The purpose of this communication is to demystify the description of fossils, using the echinoids as an example, and to explain some of the steps involved on the path to publication. Although other papers with broadly similar aims have been published widely (e.g., Riedel, 1978; van der Hammen, 1986), our experiences show that some, perhaps many, authors would still benefit from more instruction in this, one of the basic methodologies of our science. In part, it should be regarded as a supplement to the ‘Instructions to Authors’ of Scripta Geologica, although we trust that it will be of wider use for the authors of systematic papers in neontology and palaeontology.
Geology is a descriptive science. Description - and curation of the material - starts in the field with the ubiquitous field notebook (Tucker, 1982, pp. 12-13). This is used to record diverse details of, for example, the surface geomorphology of an area - a hillside, beach, quarry or whatever - as well as the solid geology. Measured sections through sedimentary sequences, orientation data pertaining to structure or palaeocurrent directions would be included, together with first impressions and interpretations of specimens found, collected and safely wrapped up for transport. All these data help with the analysis of the specimens and interpretation of what they mean.

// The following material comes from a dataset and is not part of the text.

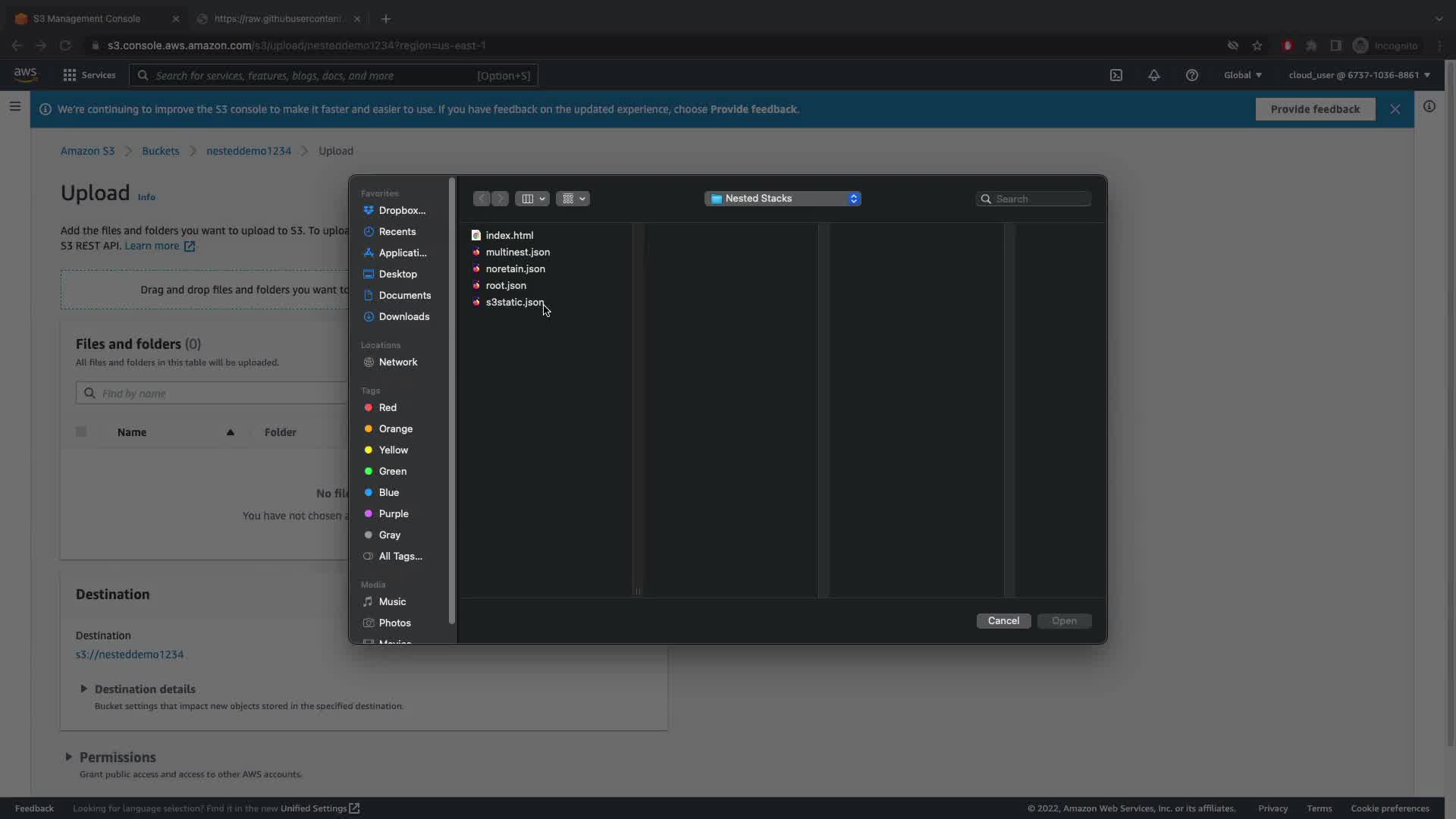1456x819 pixels.
Task: Dismiss the blue feedback banner
Action: click(x=1395, y=109)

Description continues in the laboratory, whether it be a research facility in a museum or university, or the corner of a room at home where you keep your rock collection. More detailed observations can be made using a stronger lens than you had in the field or, if available, a microscope. Those specimens that are significant, unusual and unique demand our special attention, and are worthy of detailed description(s). The process of description itself gives a rigour to our methodology of observation, and can lead, following further research and perhaps the hunt for additional specimens, to publication in the scientific literature.

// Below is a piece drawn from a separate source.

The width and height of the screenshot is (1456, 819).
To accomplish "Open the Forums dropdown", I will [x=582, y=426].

The main purpose of a scientific paper is to spread information to others working in that field, in this case palaeontology. In order to achieve this, the information has to be easily accessible and in an intelligible form, for we write both for those who speak our own language, and for those who do not and have to rely on translations using a dictionary. If the task can be made simpler by a standard presentation, information dissemination and retrieval will be much easier, and rapid comparisons can be made between taxa.
It is also important for curators in museums to be able to extract information from geological and palaeontological publications, in order to bring their databases (both electronic and paper) of specimens up-to-date. Having to search undifferentiated, sometimes turgid, descriptions looking for such elementary data as a locality or a geological horizon is irritating and time-consuming. It is, therefore, desirable to establish a standard layout for this kind of information. There is also a need to develop a standard layout ‘pro forma’ checklist for each group of taxa, in which all possible characters are listed in a regular order and each character is dealt with in turn (Table 1).